** start of DATA ENTRIES **

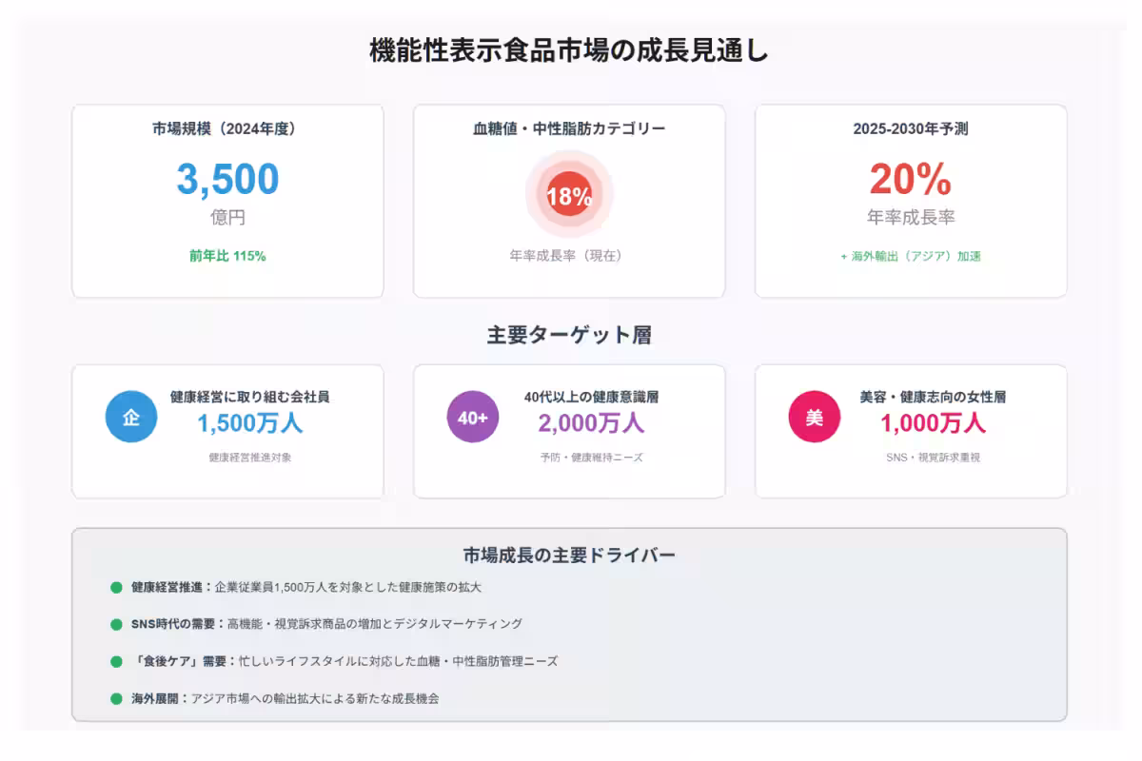Click green bullet beside SNS時代の需要
Image resolution: width=1142 pixels, height=761 pixels.
tap(116, 624)
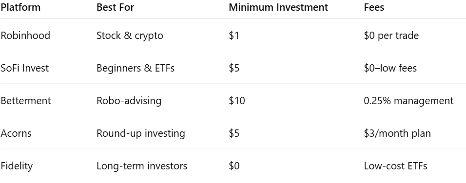
Task: Click the Stock & crypto cell
Action: (x=130, y=36)
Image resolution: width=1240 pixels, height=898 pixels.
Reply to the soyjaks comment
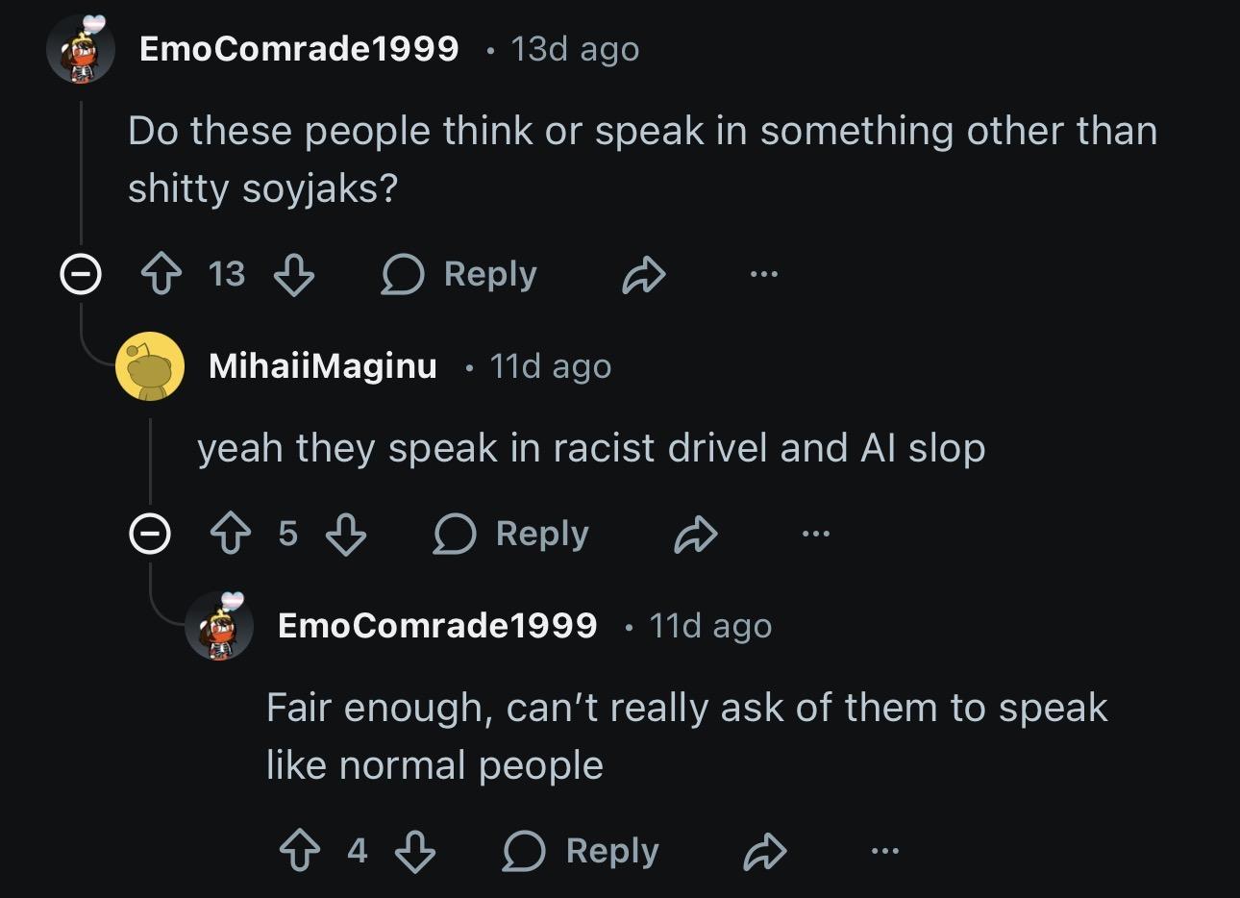click(460, 275)
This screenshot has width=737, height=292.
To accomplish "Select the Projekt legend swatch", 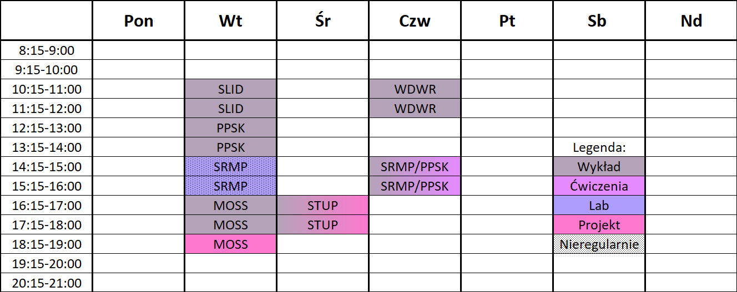I will [x=599, y=225].
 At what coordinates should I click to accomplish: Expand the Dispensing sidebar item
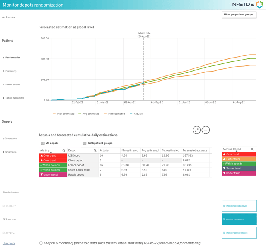click(11, 71)
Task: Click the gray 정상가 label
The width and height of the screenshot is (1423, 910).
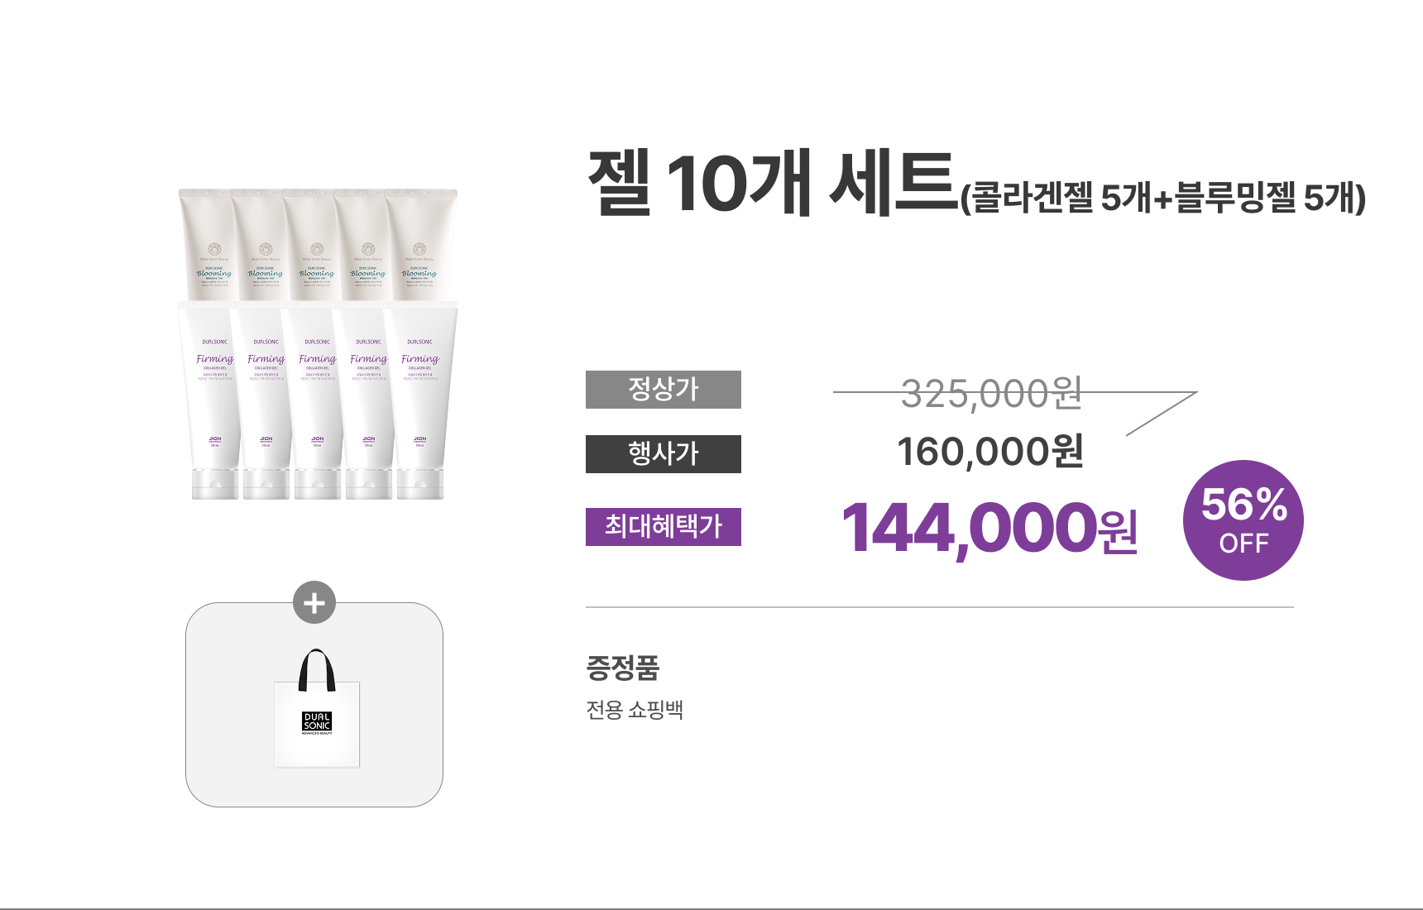Action: pos(663,390)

** end of DATA ENTRIES **

→ SET EXERCISE
Starting with the line containing "At what coordinates" and going on through the end of the records, write the lines out again with "sidebar" switched to "side panel" and everything else unchanged. Leave the pictures out of your answer.

→ SOLUTION FOR THIS TASK
 At what coordinates should I click to accomplish: Expand the Dispensing side panel item
click(11, 71)
Task: Click the gray 정상가 label
The width and height of the screenshot is (1423, 910).
Action: pos(663,390)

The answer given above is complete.